Background
Multi drug resistance (MDR) in gram negative bacilli (GNB) is an increasing global problem, which is often due to the acquisition of resistance genes from a shared pool. In MDR isolates, integrons-resistant gene cassettes, together with its accessory genetic elements (integrase) may be found in complex conglomerations on plasmids or on the chromosome and are widely acknowledged for their role in conferring MDR phenotype. Hence, the present study was done to evaluate the usefulness of integrase gene PCR as a surrogate marker for MDR in GNB.
Methods
A total of 59 gram negative isolates collected between May 2010 and January 2011 from a tertiary hospital were included for this study. MDR phenotype of the isolates was established by the Kirby Bauer disc diffusion susceptibility test. Integrase gene PCR for class I and II integrons was performed.
Results
Of the 59 isolates tested, Pseudomonas and E. coli were the predominant and 32 were MDR GNB. A total of 39 isolates were positive for either class I or class II integrons.
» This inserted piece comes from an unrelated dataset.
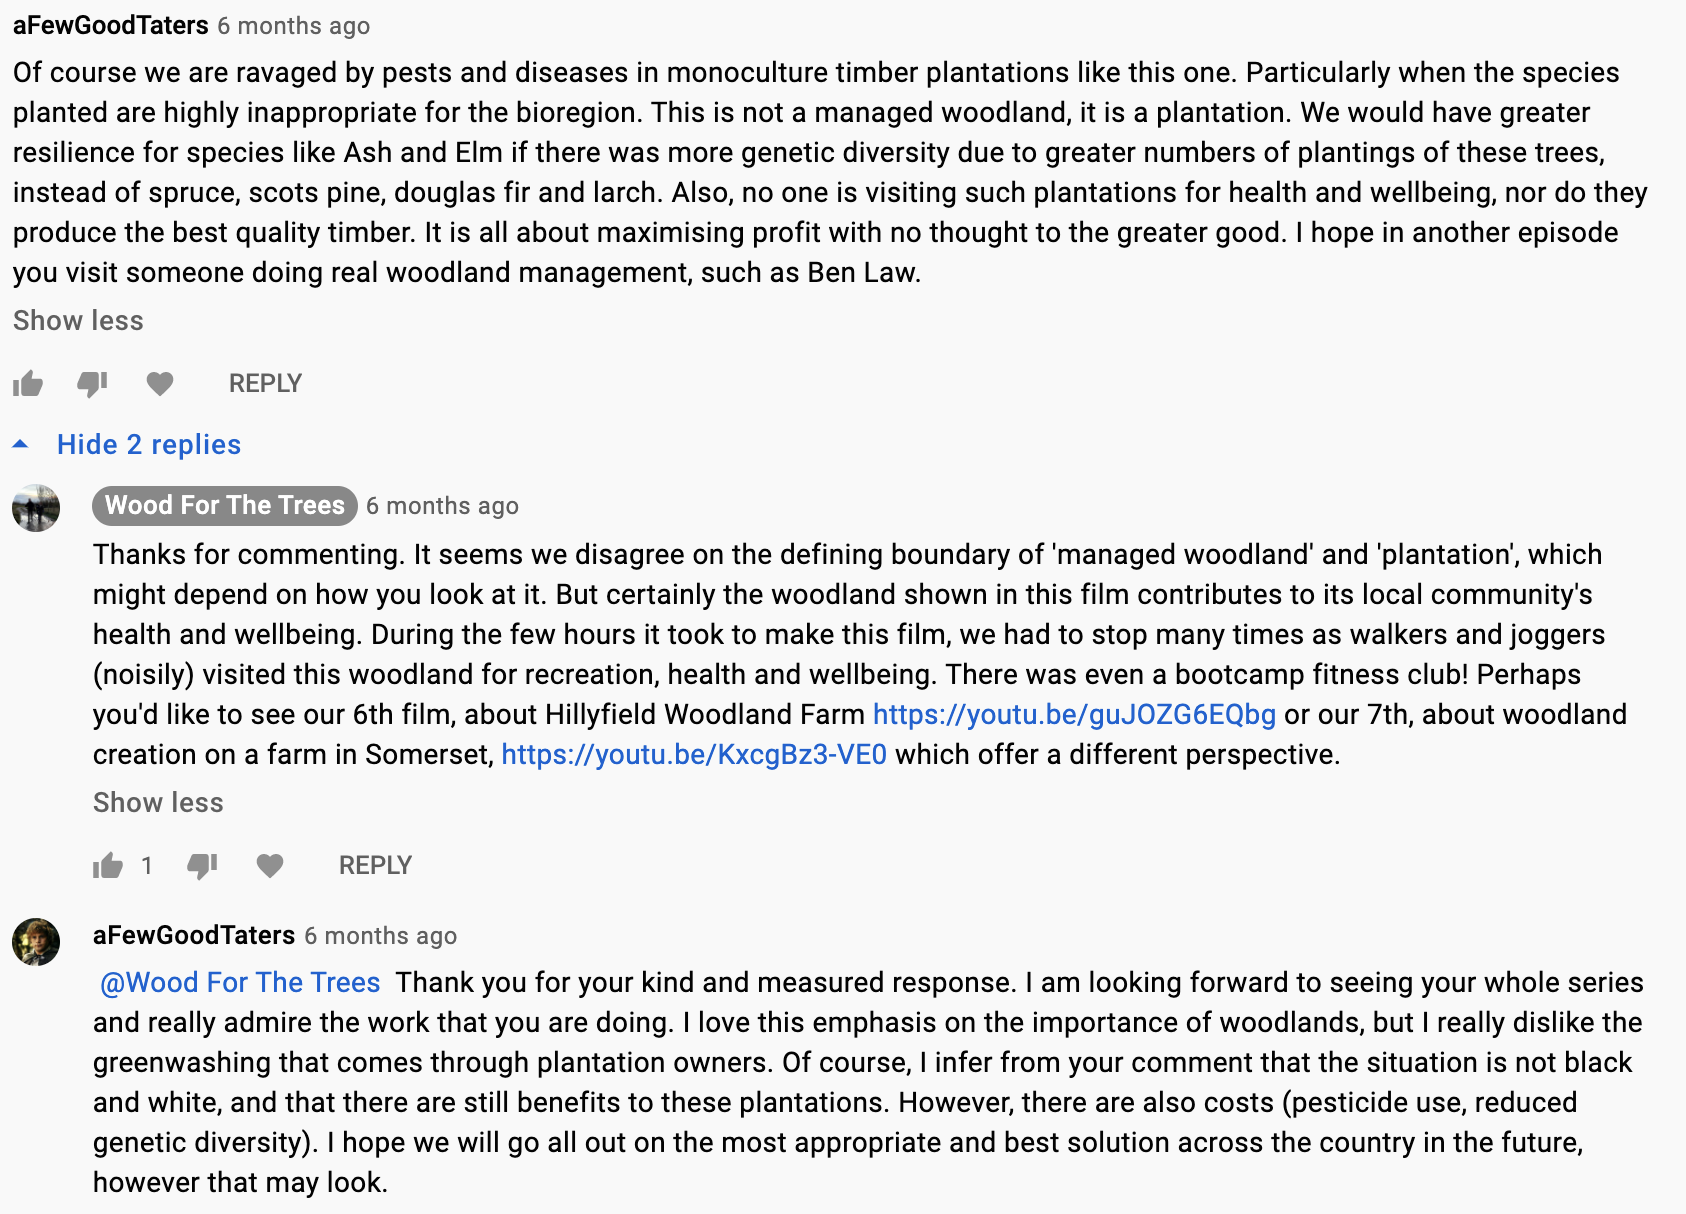Click the like count on Wood For The Trees reply
The height and width of the screenshot is (1214, 1686).
tap(147, 866)
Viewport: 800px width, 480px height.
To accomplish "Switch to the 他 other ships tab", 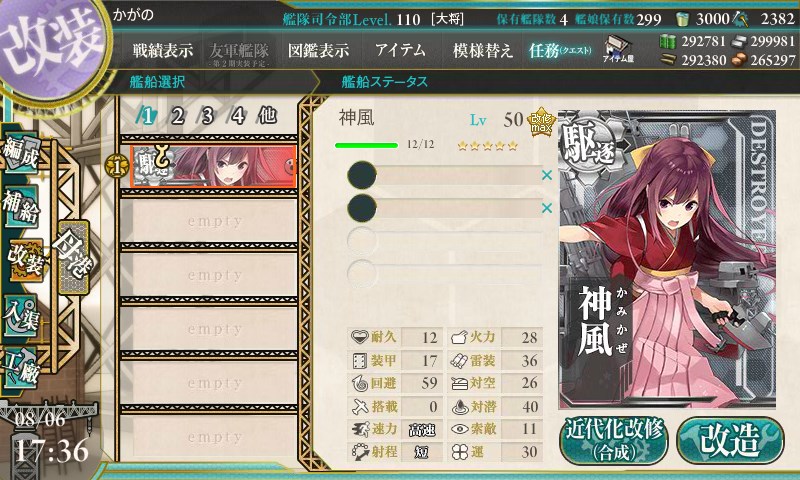I will pyautogui.click(x=267, y=116).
Out of the 13 antibiotics tested, isolates carrying either class I or II integrons were resistant to 6 or more antibiotics, whereas isolates that were negative for carriage of integrons were resistant to 2 antibiotics or below.
Conclusion
The study clearly indicates that integrons are widely prevalent in MDR GNB and further substantiates the usefulness of integrase gene PCR as a surrogate marker for MDR in GNB.